Data shown:
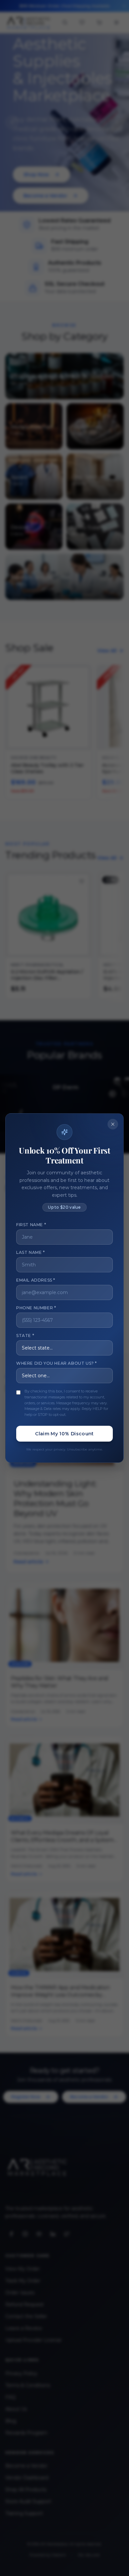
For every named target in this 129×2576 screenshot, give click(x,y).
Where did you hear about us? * (56, 1363)
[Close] (113, 1124)
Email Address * (35, 1280)
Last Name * (30, 1252)
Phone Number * (36, 1307)
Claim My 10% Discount (64, 1434)
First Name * (31, 1224)
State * (25, 1335)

Description of the task: Each line from the one with "Where did you hear about us? * (56, 1363)" through the end of the entries above is to be returned word for word. Nothing else belongs in the answer.

Final answer:
Where did you hear about us? * (56, 1363)
[Close] (113, 1124)
Email Address * (35, 1280)
Last Name * (30, 1252)
Phone Number * (36, 1307)
Claim My 10% Discount (64, 1434)
First Name * (31, 1224)
State * (25, 1335)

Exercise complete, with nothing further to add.